Deine Aufgabe =>
Benenne in den Datensätzen „hierarchy item“ in „tree node“ um und gib die Zeilen sonst unverändert wieder: Beginne bei der Zeile mit „You are a GUI“ und höre nach der Zeile mit „Looking at the screenshot, I should pos(32,377).“ auf. Lass die Bilder in der Antwort weg.

Datensätze =>
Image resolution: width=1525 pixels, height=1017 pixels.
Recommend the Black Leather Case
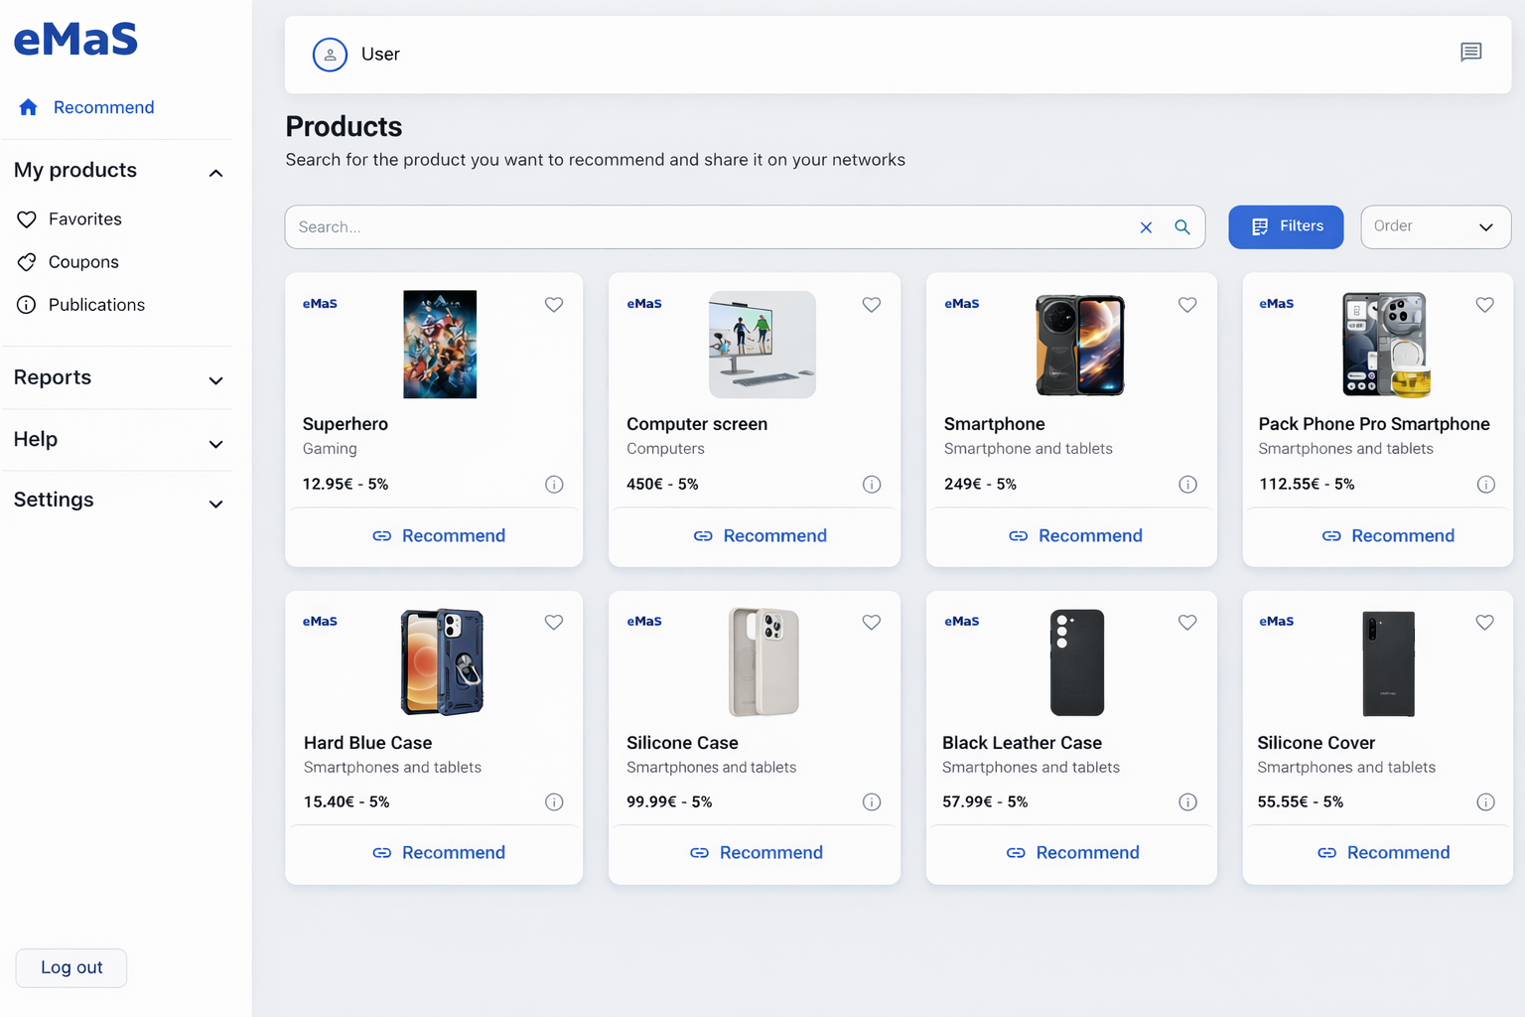1072,852
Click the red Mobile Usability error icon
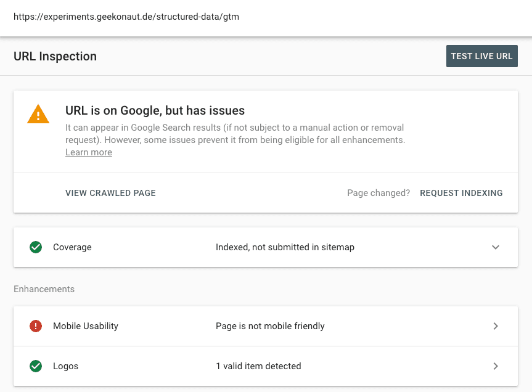Image resolution: width=532 pixels, height=392 pixels. (36, 325)
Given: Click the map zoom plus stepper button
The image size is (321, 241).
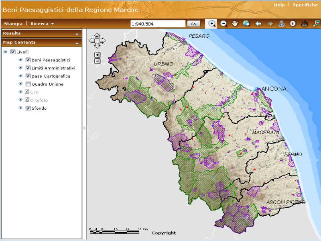Looking at the screenshot, I should pos(97,55).
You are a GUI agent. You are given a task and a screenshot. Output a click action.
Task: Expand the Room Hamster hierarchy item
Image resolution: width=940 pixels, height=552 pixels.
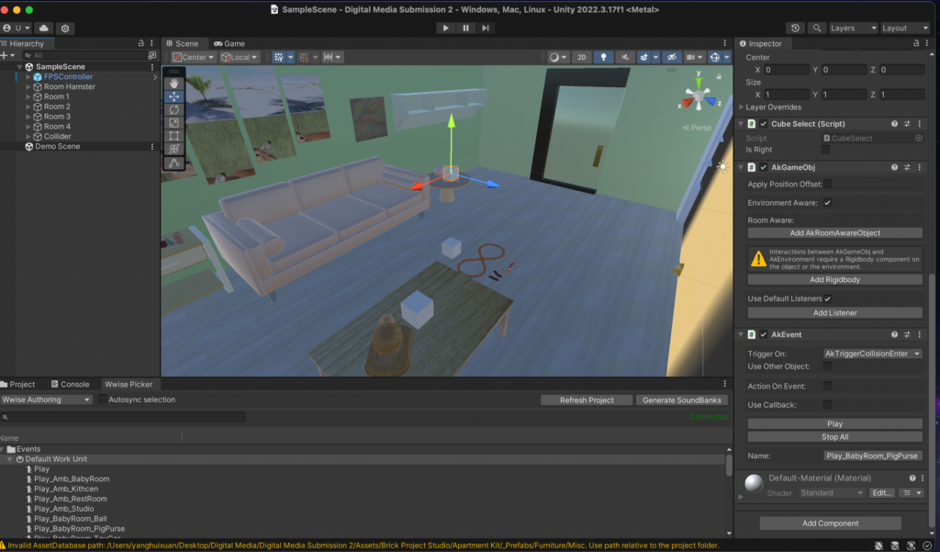(28, 86)
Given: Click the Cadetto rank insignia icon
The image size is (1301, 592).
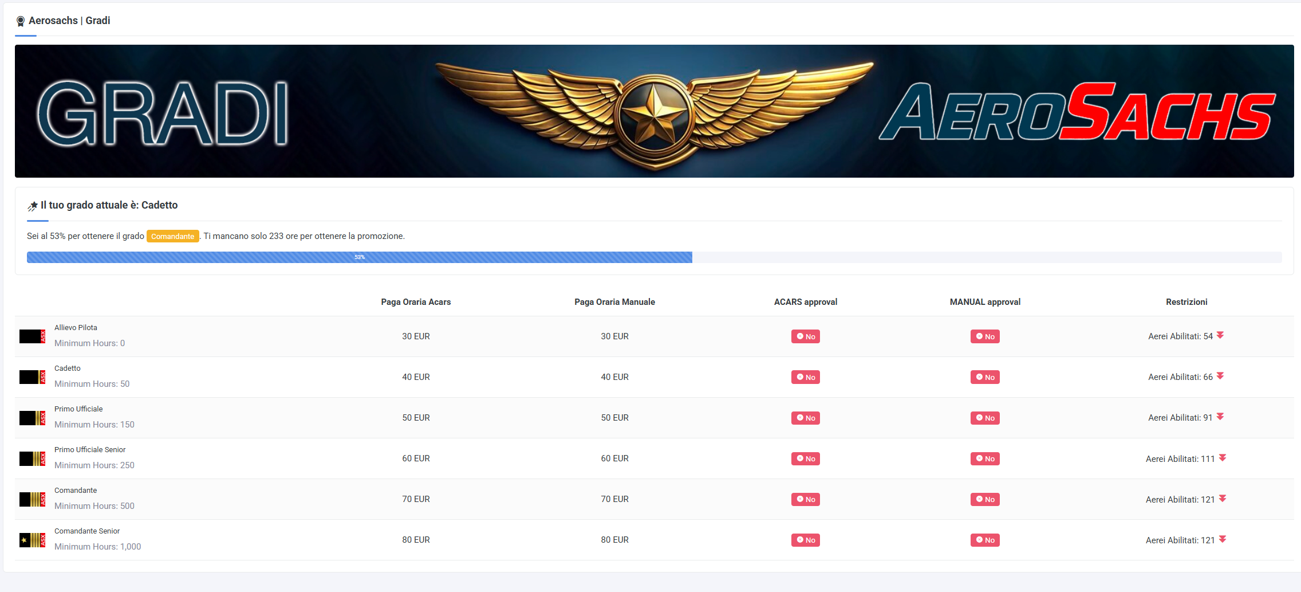Looking at the screenshot, I should pos(32,377).
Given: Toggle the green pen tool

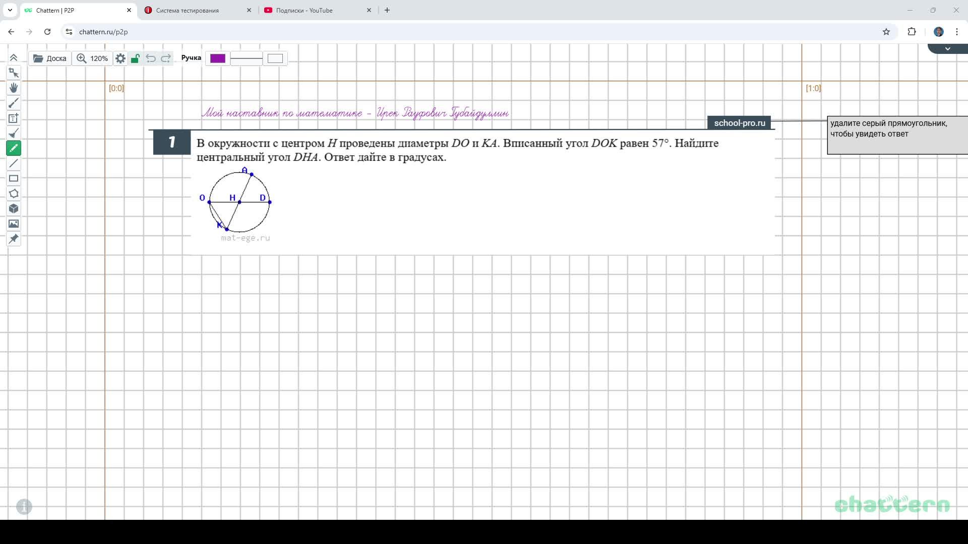Looking at the screenshot, I should tap(14, 148).
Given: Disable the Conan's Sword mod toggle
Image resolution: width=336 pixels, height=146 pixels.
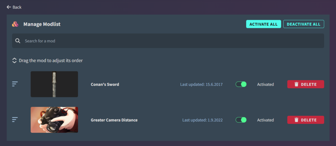Looking at the screenshot, I should [x=241, y=85].
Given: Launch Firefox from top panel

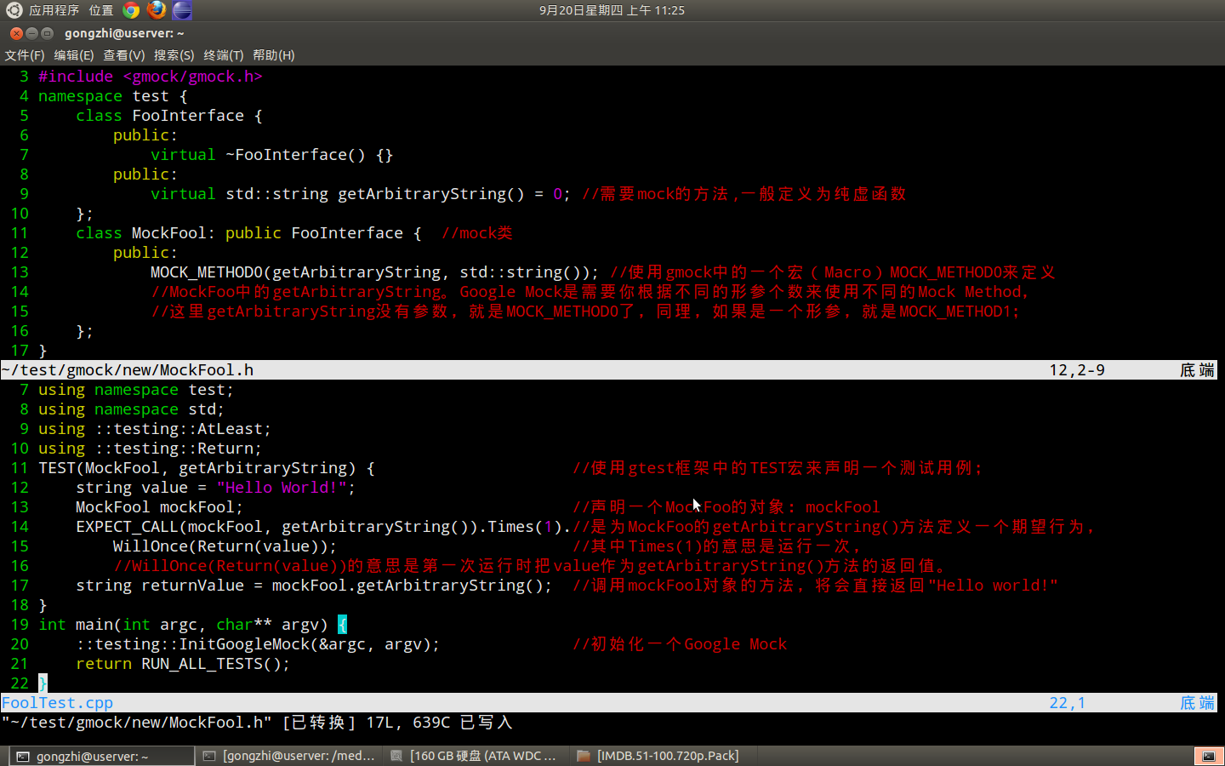Looking at the screenshot, I should click(157, 10).
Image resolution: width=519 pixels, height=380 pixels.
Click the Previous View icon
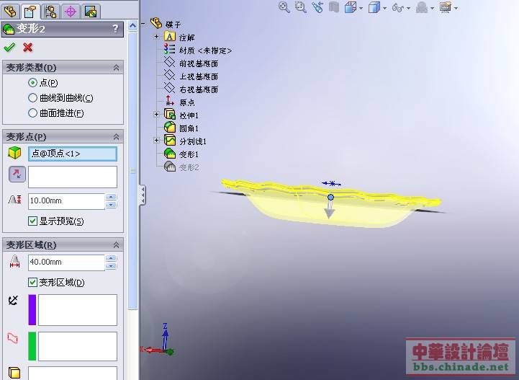tap(317, 7)
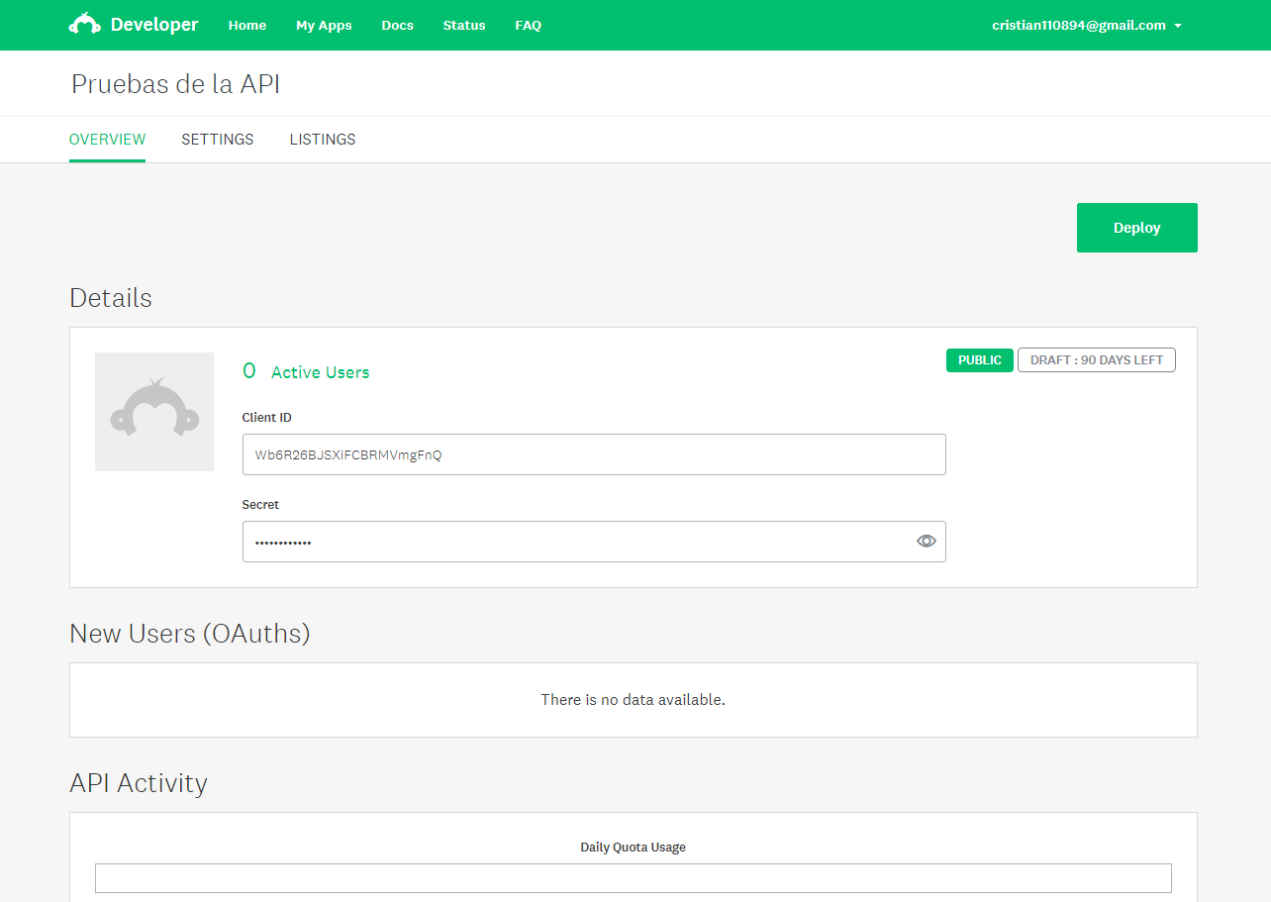This screenshot has width=1271, height=902.
Task: Click the Daily Quota Usage progress bar
Action: (x=633, y=877)
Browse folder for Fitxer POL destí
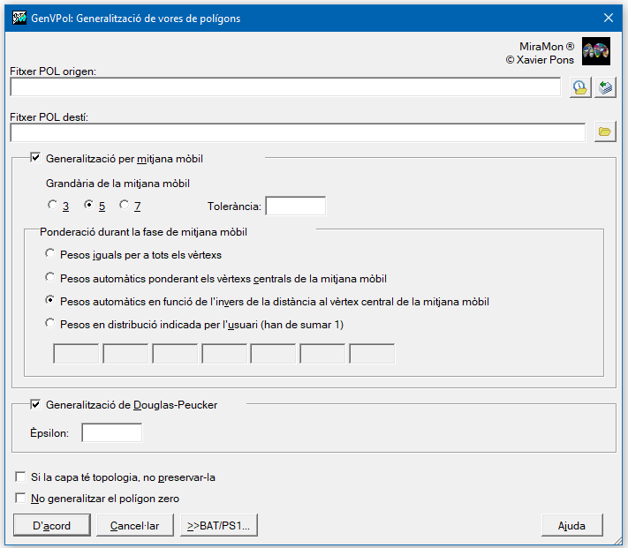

Lösung der Übung =>
You are a GUI agent. You are given a task and a screenshot. Output a click action.
Task: Expand the Room Hamster tree node
Image resolution: width=940 pixels, height=552 pixels.
(28, 86)
Given: Click the Cadetto rank insignia icon
The image size is (1301, 592).
Looking at the screenshot, I should pos(32,377).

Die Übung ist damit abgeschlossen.